[Task instructions]: Give back exactly the lines running from the line with "has height=832, width=1595." to the end of the entries, and only those lines.

Stored records:

----------------------------------------

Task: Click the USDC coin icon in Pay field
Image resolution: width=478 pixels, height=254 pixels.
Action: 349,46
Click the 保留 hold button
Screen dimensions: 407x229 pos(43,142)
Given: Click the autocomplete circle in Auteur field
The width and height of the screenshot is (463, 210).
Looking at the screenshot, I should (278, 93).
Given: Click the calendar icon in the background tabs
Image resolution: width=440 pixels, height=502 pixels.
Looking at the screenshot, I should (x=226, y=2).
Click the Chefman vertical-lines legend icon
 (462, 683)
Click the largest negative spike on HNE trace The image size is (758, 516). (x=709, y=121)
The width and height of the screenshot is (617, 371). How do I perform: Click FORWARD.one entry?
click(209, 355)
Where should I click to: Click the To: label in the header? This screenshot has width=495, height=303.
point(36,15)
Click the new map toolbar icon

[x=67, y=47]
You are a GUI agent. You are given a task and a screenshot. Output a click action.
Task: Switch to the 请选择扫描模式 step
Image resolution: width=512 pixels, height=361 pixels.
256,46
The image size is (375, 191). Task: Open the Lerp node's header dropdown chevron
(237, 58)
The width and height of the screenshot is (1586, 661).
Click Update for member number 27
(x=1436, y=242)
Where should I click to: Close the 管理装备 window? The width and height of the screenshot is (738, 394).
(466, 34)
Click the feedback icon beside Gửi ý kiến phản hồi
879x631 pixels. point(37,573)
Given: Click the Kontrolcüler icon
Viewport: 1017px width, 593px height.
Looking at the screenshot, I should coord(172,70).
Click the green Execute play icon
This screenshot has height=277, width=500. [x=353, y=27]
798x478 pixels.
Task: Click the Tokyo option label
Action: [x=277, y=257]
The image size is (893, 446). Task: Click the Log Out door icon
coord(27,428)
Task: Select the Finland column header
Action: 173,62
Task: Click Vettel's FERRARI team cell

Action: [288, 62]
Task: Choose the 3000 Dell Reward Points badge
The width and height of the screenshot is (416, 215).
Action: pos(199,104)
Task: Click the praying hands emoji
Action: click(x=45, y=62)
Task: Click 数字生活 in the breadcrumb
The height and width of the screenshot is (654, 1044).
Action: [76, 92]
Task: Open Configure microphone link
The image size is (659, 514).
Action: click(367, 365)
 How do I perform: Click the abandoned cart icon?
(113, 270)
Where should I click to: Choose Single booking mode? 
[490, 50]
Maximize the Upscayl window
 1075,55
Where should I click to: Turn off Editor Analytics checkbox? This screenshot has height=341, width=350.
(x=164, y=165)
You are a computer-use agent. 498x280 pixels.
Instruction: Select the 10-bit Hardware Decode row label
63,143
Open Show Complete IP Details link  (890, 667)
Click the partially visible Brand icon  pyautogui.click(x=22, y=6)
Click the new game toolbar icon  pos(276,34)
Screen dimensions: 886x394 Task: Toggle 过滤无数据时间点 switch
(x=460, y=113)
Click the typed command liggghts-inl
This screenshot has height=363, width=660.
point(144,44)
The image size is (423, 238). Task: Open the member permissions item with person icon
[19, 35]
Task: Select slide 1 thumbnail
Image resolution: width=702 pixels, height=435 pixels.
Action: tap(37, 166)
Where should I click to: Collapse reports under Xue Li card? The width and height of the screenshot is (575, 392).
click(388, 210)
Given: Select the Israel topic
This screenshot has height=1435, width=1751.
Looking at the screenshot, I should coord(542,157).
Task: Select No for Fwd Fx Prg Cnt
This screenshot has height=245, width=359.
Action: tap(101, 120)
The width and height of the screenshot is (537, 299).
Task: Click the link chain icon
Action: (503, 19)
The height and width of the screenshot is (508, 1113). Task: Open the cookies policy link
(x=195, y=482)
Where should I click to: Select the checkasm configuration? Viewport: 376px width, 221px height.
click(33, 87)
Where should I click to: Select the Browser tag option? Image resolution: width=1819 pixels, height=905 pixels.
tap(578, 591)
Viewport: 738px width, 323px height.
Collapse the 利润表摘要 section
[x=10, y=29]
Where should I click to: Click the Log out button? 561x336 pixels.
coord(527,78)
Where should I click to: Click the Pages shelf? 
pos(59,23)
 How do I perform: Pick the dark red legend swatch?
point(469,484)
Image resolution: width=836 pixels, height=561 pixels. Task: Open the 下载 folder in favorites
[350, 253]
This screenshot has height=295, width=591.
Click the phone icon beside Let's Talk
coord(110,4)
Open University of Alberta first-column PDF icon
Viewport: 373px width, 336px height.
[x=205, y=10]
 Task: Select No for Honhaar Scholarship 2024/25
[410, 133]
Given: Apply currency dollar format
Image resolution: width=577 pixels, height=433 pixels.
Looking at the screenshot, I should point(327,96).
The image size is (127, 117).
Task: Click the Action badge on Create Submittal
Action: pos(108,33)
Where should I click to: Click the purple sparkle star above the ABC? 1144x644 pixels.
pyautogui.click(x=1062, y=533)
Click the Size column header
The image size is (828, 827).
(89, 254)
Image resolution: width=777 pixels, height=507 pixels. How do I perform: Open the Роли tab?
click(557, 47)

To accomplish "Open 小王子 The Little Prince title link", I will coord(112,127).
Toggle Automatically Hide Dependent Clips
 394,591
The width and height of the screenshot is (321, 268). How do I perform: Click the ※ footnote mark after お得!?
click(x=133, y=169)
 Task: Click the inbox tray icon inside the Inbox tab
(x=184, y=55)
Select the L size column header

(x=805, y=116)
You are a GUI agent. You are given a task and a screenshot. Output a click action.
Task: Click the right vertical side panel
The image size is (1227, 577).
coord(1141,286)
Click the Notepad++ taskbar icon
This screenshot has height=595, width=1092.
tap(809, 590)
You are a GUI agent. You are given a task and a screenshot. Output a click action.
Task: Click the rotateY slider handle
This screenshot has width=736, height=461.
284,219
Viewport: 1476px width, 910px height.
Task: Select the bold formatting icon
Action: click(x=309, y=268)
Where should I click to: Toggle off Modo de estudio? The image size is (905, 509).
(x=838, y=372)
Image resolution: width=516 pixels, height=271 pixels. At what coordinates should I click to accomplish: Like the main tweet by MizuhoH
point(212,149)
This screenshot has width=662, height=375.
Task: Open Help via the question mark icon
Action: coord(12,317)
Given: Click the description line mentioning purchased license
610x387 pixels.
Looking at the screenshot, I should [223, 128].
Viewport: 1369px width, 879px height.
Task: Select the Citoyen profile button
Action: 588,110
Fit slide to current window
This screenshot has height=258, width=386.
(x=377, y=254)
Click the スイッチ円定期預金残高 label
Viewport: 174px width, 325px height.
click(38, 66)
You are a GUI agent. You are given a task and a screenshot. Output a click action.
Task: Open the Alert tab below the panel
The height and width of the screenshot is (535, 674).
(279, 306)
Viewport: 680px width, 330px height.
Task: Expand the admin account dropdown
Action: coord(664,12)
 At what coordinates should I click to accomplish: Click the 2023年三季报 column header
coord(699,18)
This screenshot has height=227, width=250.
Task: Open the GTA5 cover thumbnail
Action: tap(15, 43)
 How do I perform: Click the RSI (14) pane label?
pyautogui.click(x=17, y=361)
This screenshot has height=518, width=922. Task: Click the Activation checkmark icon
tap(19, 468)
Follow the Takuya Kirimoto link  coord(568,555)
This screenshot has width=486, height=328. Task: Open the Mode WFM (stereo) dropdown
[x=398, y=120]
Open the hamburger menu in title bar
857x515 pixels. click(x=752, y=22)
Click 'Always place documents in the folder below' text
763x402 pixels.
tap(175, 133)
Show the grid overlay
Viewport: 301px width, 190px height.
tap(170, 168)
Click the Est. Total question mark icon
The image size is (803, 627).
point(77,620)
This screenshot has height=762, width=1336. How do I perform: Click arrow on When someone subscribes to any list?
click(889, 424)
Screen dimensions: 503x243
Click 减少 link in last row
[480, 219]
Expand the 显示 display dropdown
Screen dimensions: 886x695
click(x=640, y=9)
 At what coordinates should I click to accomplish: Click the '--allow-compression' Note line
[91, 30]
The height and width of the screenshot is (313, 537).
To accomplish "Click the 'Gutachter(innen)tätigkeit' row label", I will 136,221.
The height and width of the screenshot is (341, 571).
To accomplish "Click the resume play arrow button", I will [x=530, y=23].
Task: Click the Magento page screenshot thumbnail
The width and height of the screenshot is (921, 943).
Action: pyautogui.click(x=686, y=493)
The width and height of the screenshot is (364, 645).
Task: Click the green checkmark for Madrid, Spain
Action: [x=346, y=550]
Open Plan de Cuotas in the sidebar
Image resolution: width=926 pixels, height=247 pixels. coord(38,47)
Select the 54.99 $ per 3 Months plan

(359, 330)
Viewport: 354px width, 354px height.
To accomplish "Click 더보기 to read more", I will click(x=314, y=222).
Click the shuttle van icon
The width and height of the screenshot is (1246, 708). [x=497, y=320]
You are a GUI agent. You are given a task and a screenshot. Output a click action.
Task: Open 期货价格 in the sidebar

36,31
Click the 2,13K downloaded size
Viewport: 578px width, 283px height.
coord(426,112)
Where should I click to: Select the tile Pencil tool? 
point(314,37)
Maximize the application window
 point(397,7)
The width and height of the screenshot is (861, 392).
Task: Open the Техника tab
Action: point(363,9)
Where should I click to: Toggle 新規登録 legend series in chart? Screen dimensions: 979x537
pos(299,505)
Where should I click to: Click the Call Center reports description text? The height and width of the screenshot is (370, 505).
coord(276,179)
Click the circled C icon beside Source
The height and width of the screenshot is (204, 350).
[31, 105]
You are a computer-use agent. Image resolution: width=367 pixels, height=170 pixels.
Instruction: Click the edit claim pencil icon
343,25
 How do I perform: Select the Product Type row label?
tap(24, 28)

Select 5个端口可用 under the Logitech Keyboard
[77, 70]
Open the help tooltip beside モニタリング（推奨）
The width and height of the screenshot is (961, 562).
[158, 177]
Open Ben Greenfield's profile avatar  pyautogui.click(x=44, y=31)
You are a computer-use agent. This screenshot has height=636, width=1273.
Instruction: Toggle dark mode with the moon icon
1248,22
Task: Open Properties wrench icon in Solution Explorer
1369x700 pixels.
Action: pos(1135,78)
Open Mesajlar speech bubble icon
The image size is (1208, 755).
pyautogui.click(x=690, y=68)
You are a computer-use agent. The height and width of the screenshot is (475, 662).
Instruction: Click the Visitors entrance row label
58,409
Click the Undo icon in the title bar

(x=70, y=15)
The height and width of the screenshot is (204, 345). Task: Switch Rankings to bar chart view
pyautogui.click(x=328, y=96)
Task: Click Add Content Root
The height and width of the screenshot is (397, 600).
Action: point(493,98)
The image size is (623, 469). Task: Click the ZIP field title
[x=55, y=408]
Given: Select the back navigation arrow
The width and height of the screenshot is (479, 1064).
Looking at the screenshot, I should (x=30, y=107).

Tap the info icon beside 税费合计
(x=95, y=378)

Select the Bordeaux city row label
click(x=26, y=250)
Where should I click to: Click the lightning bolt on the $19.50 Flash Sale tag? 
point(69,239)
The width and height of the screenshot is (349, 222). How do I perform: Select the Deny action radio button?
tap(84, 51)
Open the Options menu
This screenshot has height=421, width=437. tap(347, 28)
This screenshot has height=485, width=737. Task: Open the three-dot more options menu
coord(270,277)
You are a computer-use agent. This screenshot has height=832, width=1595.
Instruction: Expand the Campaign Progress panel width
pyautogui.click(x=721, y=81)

----------------------------------------

[Task answer]:
You are a computer-use agent. This screenshot has height=832, width=1595.
Instruction: Expand the Campaign Progress panel width
pyautogui.click(x=721, y=81)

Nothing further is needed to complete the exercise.